* _Work request_:
Transcribe the lines below exactly, beginning with the line that holds "Where should I" and ending with the final line, both included. Pictures are to be left out.

* _Supplied records_:

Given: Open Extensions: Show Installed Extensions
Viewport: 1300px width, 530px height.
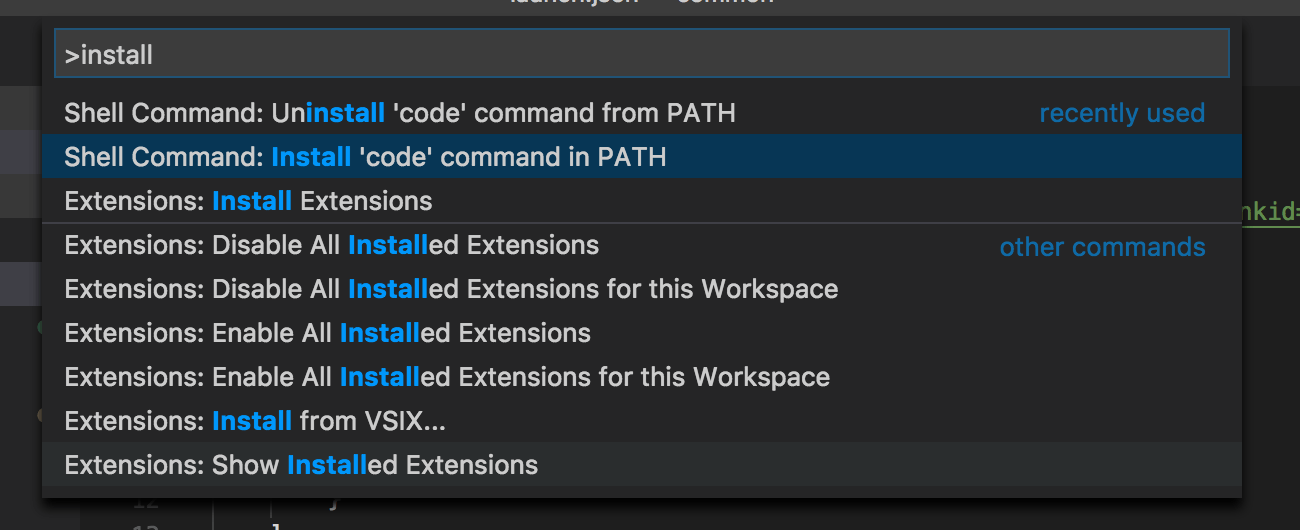Looking at the screenshot, I should point(301,465).
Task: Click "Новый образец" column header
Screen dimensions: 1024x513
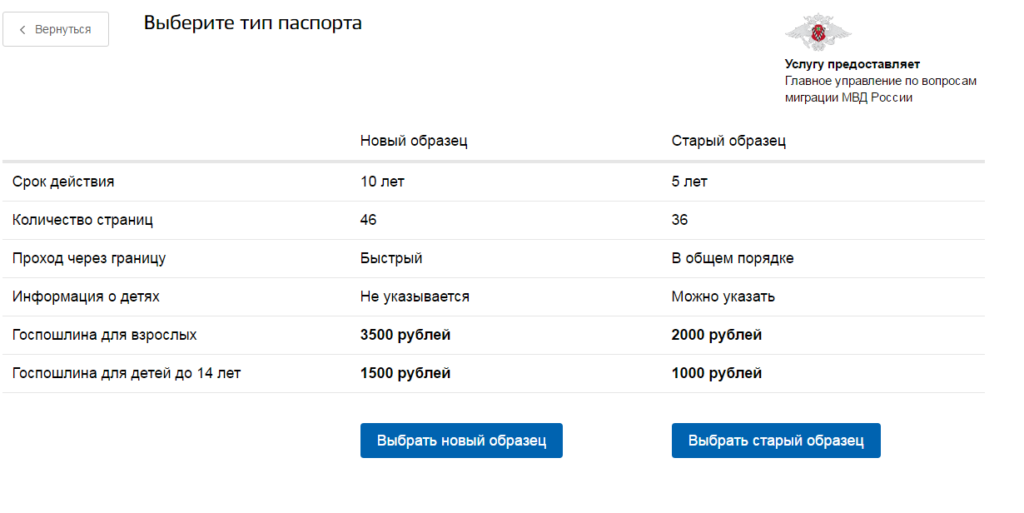Action: (413, 141)
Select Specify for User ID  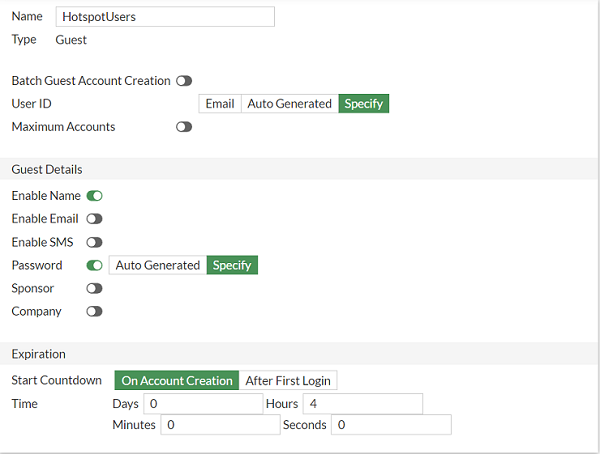363,104
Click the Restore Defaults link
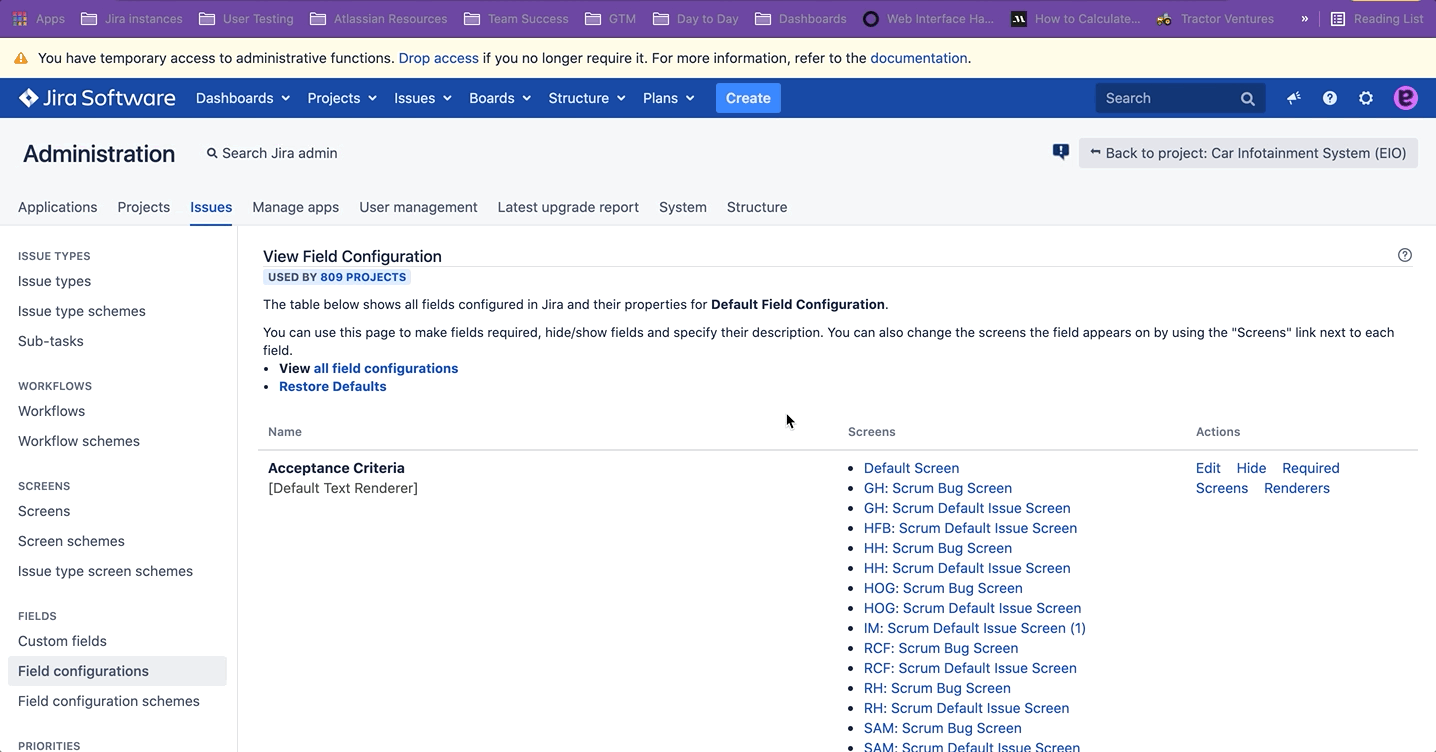Image resolution: width=1436 pixels, height=752 pixels. click(332, 386)
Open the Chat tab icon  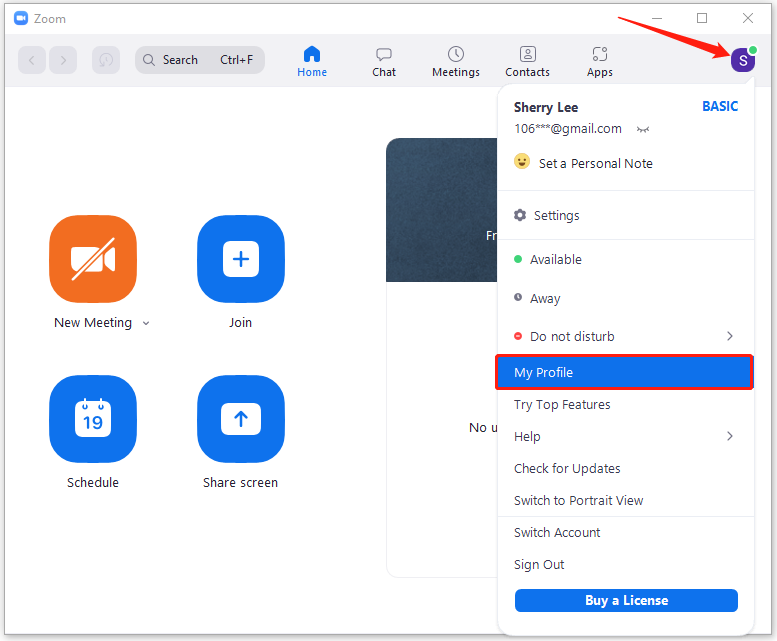click(x=384, y=54)
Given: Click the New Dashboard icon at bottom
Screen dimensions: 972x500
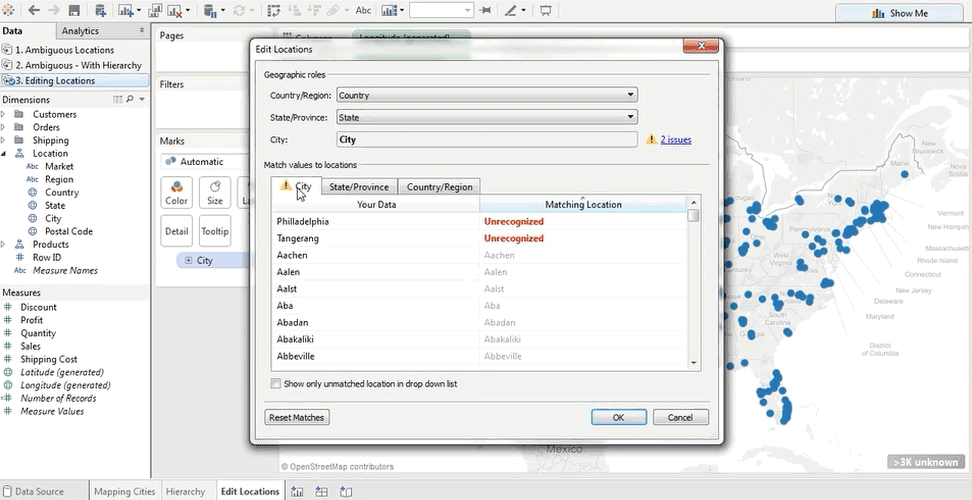Looking at the screenshot, I should click(321, 491).
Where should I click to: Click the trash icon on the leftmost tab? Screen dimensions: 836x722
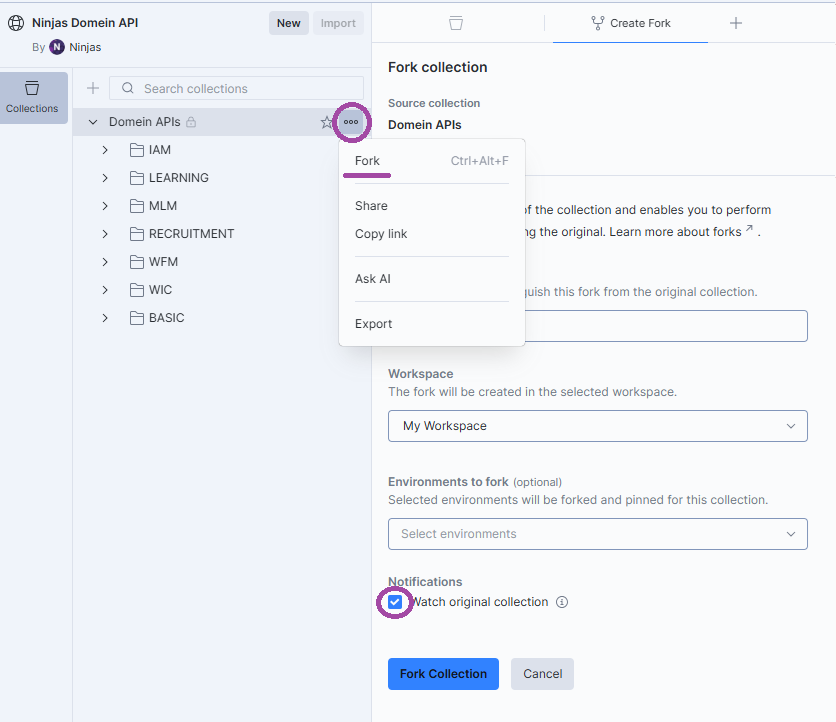457,23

* _Your response_:
Where should I click to: Click the trash icon on the leftmost tab? Screen dimensions: 836x722
457,23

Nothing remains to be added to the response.